State how many lines in the records below contain the string "Sort", giving only the number.

Item-finding records:
***
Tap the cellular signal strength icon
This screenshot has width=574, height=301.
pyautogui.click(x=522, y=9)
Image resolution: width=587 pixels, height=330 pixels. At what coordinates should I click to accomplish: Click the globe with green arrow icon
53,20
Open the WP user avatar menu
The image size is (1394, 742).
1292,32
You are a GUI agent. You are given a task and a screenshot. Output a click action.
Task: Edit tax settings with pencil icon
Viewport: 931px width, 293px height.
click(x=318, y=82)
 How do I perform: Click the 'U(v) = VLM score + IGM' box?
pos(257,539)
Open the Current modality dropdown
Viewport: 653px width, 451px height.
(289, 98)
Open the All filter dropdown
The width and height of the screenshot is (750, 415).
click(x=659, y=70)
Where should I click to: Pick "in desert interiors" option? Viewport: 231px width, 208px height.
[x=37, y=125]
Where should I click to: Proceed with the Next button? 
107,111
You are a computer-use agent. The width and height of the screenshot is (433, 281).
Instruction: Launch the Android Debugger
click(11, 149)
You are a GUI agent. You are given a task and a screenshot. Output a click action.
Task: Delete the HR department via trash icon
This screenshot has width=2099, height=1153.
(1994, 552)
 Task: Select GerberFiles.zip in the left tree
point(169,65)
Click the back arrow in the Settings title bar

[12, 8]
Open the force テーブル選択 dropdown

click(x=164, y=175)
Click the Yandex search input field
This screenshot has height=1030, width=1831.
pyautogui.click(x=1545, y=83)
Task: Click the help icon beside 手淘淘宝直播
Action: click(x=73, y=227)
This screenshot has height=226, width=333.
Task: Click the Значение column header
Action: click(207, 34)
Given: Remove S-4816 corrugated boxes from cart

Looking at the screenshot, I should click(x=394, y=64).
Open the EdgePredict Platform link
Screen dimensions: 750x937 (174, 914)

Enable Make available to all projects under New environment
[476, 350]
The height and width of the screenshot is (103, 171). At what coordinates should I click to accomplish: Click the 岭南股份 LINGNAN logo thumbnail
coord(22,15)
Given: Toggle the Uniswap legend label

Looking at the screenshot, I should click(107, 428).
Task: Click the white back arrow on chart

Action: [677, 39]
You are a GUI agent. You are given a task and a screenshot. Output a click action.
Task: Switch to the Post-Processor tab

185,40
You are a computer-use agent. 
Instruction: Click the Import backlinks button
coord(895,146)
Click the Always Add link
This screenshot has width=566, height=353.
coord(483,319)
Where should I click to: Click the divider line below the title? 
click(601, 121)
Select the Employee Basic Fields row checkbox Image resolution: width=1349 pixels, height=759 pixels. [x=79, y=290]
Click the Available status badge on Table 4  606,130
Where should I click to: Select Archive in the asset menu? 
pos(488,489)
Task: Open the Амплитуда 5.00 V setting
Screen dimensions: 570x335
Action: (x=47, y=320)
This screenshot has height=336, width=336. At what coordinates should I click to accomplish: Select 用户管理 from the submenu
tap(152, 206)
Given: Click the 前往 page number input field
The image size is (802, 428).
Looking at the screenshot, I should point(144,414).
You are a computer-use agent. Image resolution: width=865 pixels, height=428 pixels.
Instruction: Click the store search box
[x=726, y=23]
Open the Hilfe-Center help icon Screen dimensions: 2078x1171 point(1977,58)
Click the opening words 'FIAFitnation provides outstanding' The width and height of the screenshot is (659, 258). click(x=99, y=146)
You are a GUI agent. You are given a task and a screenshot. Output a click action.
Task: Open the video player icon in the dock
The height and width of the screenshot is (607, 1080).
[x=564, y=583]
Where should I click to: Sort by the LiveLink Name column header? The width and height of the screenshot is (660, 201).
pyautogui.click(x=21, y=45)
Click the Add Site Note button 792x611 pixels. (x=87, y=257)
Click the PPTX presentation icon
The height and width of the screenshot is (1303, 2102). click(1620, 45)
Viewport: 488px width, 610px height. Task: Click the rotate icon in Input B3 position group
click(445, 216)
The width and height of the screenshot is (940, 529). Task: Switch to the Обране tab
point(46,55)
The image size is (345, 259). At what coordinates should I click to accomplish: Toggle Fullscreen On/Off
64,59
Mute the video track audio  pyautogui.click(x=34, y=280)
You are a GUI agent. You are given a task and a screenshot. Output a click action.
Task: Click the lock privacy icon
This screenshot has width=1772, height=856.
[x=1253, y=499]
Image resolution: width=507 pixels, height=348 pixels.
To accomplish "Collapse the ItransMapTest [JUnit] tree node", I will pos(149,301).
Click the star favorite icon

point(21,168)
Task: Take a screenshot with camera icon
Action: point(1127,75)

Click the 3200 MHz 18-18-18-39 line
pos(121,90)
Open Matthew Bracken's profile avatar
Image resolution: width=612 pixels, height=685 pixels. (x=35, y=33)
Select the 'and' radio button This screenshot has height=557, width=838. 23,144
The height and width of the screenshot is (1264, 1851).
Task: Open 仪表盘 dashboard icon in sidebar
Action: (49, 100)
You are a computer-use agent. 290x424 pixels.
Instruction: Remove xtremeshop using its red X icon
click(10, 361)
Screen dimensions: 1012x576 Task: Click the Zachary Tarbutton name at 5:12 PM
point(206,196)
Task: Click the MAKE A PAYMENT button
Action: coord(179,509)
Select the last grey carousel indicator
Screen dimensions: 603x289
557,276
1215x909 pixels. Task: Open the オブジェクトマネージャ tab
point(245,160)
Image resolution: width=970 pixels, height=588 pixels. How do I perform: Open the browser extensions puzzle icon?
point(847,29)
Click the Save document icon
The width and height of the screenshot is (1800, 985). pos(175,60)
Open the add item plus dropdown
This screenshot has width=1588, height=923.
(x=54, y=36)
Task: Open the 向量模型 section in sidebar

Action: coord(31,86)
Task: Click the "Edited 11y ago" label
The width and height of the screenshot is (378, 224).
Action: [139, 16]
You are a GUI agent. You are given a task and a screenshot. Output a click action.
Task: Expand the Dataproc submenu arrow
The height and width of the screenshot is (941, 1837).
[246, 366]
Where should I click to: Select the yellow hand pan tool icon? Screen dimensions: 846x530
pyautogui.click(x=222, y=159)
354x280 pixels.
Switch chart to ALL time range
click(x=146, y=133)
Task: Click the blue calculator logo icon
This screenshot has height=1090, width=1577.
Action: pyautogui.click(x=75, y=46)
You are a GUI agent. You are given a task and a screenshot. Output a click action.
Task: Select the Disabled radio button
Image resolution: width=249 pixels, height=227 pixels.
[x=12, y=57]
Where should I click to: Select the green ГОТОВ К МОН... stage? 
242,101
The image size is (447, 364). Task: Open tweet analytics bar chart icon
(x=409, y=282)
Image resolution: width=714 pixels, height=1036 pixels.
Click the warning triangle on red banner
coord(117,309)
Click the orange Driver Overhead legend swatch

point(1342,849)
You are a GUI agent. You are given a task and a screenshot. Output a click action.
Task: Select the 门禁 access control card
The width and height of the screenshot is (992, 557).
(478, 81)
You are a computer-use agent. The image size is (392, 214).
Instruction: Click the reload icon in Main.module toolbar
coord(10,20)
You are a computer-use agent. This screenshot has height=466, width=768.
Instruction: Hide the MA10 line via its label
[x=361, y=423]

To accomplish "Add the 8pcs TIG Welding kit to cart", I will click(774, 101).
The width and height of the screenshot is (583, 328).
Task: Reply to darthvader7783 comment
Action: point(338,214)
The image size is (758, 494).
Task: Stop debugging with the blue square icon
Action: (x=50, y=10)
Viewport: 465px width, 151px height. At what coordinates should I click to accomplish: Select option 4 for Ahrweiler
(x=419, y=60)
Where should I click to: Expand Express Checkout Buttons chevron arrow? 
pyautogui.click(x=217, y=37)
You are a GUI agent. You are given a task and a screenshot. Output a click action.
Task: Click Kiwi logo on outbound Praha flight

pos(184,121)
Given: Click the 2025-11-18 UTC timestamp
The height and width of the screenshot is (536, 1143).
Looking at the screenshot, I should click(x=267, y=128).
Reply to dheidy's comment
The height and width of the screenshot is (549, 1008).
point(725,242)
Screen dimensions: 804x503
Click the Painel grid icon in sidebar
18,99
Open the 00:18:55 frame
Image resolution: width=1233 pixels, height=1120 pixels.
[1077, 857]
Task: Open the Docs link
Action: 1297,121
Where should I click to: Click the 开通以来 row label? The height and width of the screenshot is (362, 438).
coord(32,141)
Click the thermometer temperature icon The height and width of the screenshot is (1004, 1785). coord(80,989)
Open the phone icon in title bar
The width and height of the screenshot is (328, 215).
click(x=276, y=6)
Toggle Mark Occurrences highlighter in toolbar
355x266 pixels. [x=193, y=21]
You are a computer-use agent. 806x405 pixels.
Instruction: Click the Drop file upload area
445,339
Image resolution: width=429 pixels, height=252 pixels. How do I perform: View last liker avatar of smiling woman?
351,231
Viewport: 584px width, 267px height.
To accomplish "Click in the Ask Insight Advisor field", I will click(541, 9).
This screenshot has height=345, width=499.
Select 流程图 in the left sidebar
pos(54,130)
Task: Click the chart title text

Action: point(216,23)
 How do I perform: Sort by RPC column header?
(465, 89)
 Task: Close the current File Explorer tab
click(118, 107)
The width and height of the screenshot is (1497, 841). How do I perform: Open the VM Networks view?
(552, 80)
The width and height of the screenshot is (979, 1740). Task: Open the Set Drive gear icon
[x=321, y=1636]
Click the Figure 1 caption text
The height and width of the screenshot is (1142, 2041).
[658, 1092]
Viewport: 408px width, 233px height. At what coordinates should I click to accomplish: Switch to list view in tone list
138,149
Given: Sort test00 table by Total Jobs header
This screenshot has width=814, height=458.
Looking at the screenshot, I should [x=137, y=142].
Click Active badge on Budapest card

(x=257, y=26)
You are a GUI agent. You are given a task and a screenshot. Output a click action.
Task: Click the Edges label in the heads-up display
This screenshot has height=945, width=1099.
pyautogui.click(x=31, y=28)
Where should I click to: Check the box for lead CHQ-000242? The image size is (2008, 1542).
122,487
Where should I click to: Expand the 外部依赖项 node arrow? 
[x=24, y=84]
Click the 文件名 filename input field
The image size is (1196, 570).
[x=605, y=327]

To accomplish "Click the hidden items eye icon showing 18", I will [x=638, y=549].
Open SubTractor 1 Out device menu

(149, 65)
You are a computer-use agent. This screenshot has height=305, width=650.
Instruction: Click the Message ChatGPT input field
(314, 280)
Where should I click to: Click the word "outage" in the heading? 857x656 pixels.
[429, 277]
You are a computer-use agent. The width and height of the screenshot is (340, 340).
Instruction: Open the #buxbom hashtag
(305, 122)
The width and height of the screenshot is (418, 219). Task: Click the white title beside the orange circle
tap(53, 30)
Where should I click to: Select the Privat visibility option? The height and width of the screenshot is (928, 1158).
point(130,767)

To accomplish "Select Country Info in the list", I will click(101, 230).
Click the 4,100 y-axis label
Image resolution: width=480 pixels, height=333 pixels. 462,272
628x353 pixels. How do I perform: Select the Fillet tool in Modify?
***
CORRECT ANSWER - 3